--- BEGIN DOCUMENT EXCERPT ---
James 1:27 tells us, “Religion that God our Father accepts as pure and faultless is this: to look after orphans and widows in their distress and to keep oneself from being polluted by the world.”

So when the world expects religion to look judgmental, self-seeking and self-promoting, God says there is an answer: caring for those who can do nothing for you and can give nothing back to you. Who can argue with religion like this?

Beyond the impact Ketterer has had on Simon Cowell, I read this response on a YouTube conversation board which said,

“I’m not religious myself, but when I see this man, I see the good religion can do. He is the walking embodiment of the best of Christianity – generosity, goodness, kindness.

Truly hoping more people will express their Christianity like this man does with his family, this was just beautiful.”

When the love of the gospel becomes so evident through our care for the most vulnerable, it creates a dynamic where the lost desire to know about a God who will love them in the same way.
--- END DOCUMENT EXCERPT ---
--- BEGIN DATA SHOWN ---
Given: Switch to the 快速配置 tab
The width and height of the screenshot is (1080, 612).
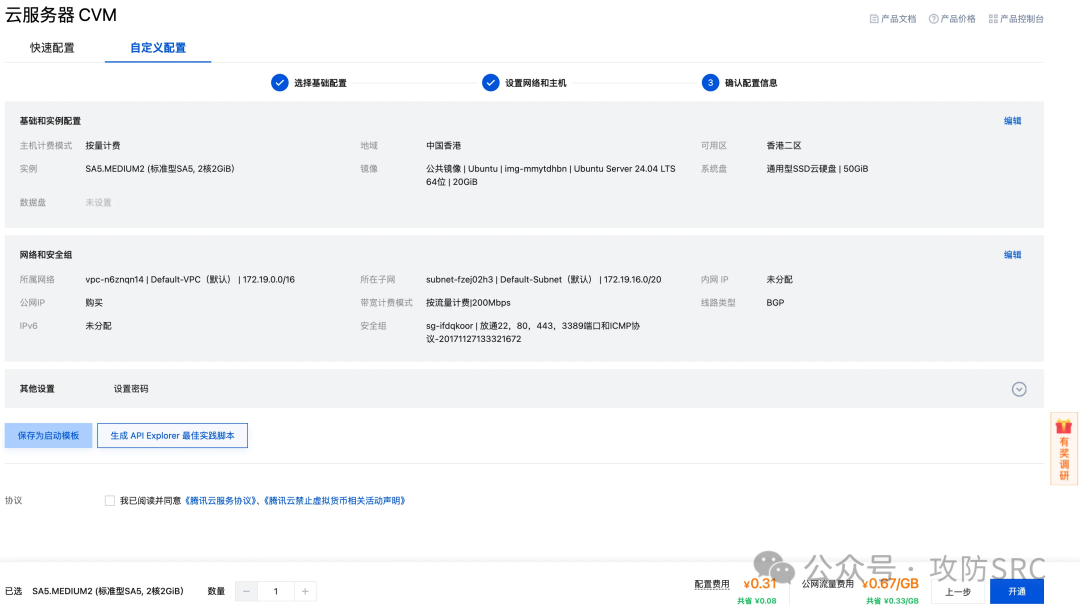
--- END DATA SHOWN ---
TASKS TO PERFORM
- 1) Retype the stretch from "So when the" through "religion like this?" in the excerpt on James 1:27 and caring for the vulnerable, reproducing it without alteration.
- 2) Write the next portion of the excerpt on James 1:27 and caring for the vulnerable, beginning directly after its final sentence.

ANSWER LIST
- 1)
So when the world expects religion to look judgmental, self-seeking and self-promoting, God says there is an answer: caring for those who can do nothing for you and can give nothing back to you. Who can argue with religion like this?

- 2)
As followers of Jesus, as The Church, we have the opportunity to replicate this unselfish, gospel-centered care for the most vulnerable. God, in his infinite wisdom, made no mistake. He took a word the world sees as negative and gave us the opportunity to make it pure and faultless.

So if I may borrow a line from Simon Cowell, “I don’t mean to be rude, but …”, 

It’s time for pastor’s, churches and believers to stop reading James 1:27 as an option. A lost and dying world is watching on whether we are willing to take up our cross daily to care for the most vulnerable.

As a whole, our performance as, The Church, stinks. It would receive the harshest Simon Cowell review and criticism. We can do better Church, and it is so much easier to start with the support of our pastors!

So what could make Simon Cowell cry? The very life of an unselfish dad who is living out a pure and faultless religion, called, The Gospel.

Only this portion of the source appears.